This repository was archived by the owner on Mar 8, 2023. It is now read-only.
This repository was archived by the owner on Mar 8, 2023. It is now read-only.
Allow distinction between password/keyboard-interactive #22
Description
When sshd is set to UsePAM, password authentication will use the PrivacyIdea pam module as well as the regular password authentication in a regular prompt without the custom text of the pam module. Forcing one mode instead of both would allow sshd to use 2 authentications like password,keyboard-interactive or publickey,keyboard-interactive and prompt for 2fa only during the keyboard-interactive phase and return PAM_AUTHINFO_UNAVAIL during keyboard phase.

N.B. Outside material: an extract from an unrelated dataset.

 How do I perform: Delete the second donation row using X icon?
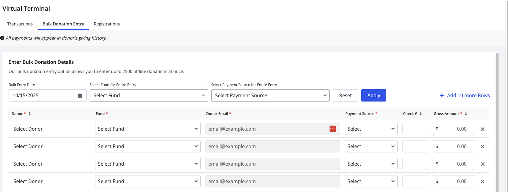tap(482, 147)

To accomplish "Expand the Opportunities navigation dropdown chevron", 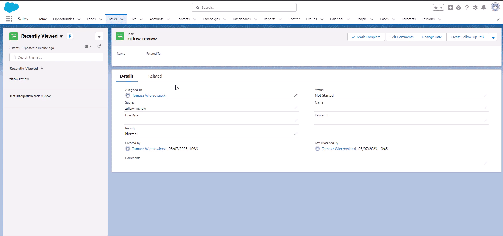I will 79,19.
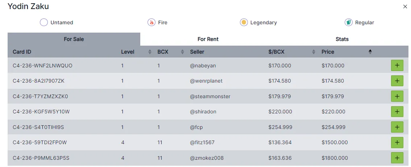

In the common-auth configuration file, this would look like this:
auth [default=ignore success=ok] pam_localuser.so
auth [success=3 authinfo_unavail=ignore default=die] pam_python.so /path/privacyidea_pam.py url=https://localhost prompt=Enter_your_2FA_Token realm=myrealm
auth [success=2 default=ignore] pam_unix.so nullok_secure
auth [success=1 default=ignore] pam_sss.so
auth requisite pam_deny.so
auth required pam_permit.so
auth optional pam_cap.so
This is inspired by the article : https://sudonull.com/post/73132-Experience-implementing-2fa-on-linux-with-duosecurity-QIWI-Blog
in which the person inspects the response to get the difference between both modes.